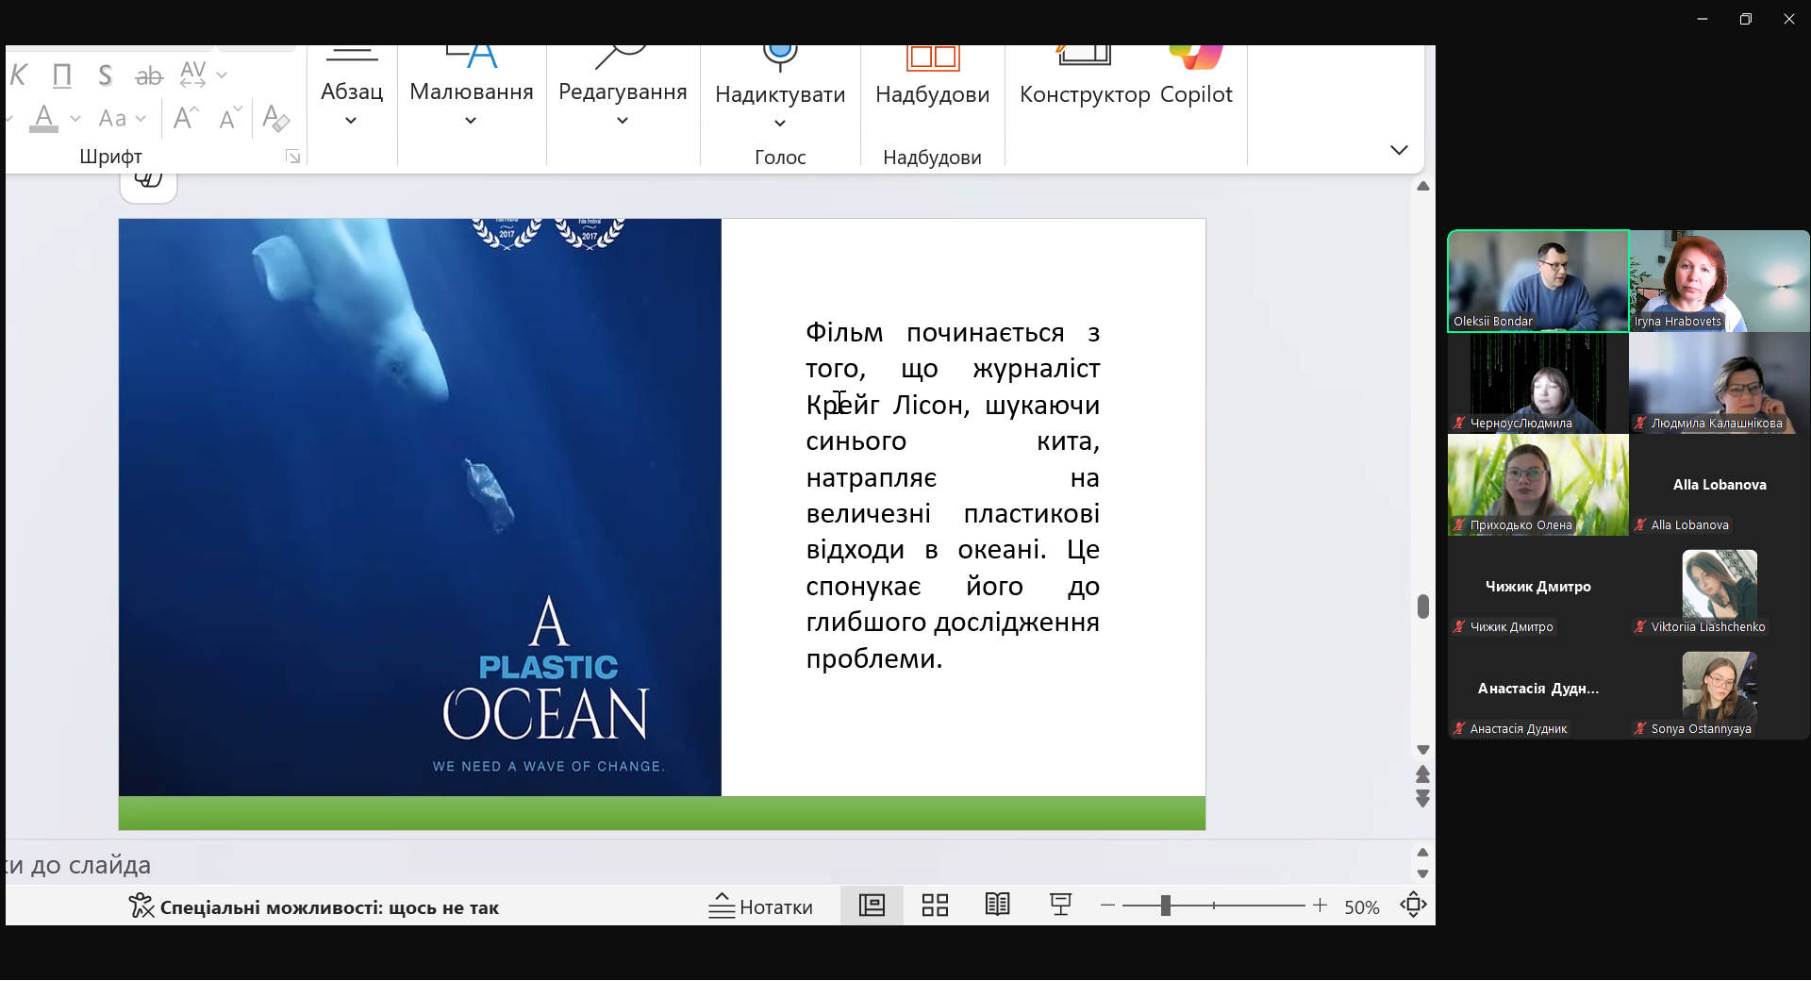Collapse the ribbon with the chevron
The height and width of the screenshot is (981, 1811).
click(x=1399, y=149)
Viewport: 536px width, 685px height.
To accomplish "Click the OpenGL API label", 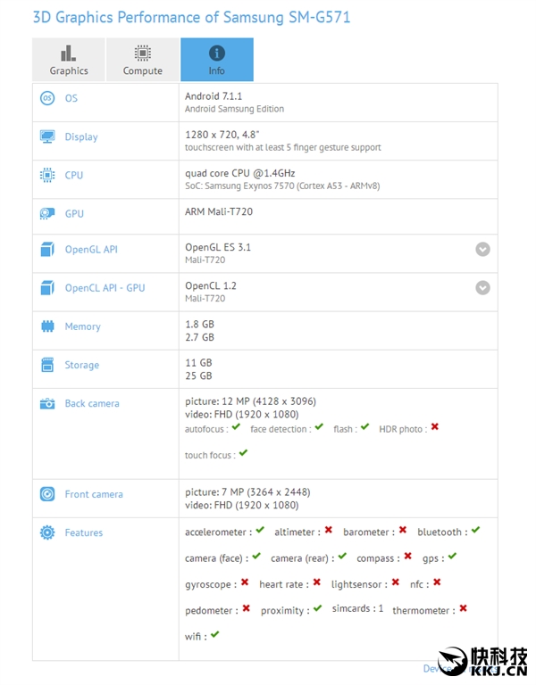I will coord(91,250).
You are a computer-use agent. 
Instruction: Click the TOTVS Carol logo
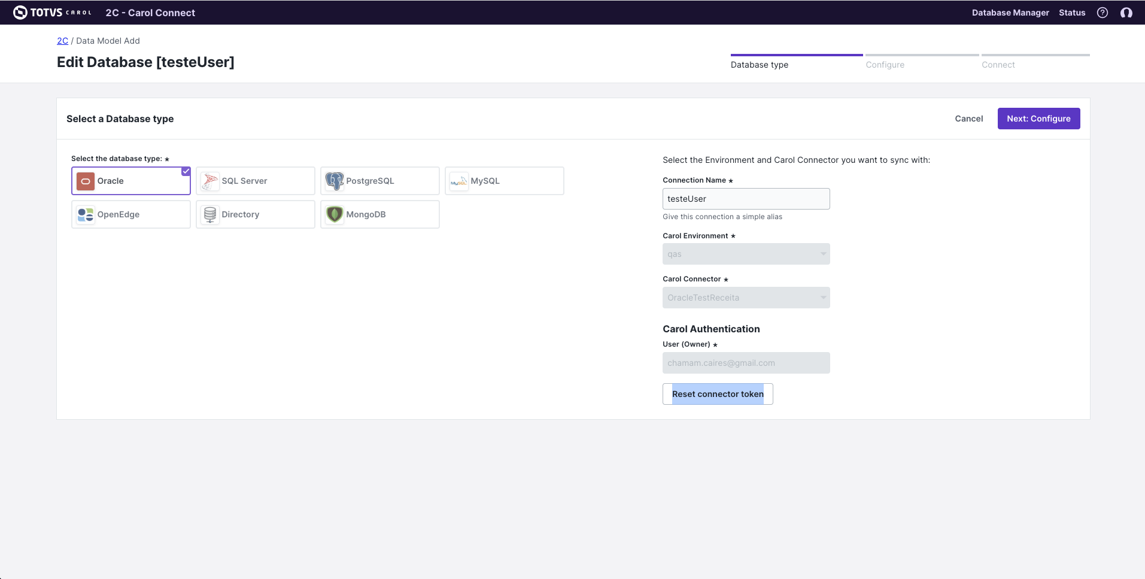pos(51,12)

> **GOAL**:
Copy out the lines again, requests included, beginning at the line that has "You are a computer-use agent." and stopping after the last of the lines above. Shift every coordinate in the answers up by 145, and leave the pictures out.

> **TASK RESULT**:
You are a computer-use agent. 
Instruction: Click the TOTVS Carol logo
pos(196,157)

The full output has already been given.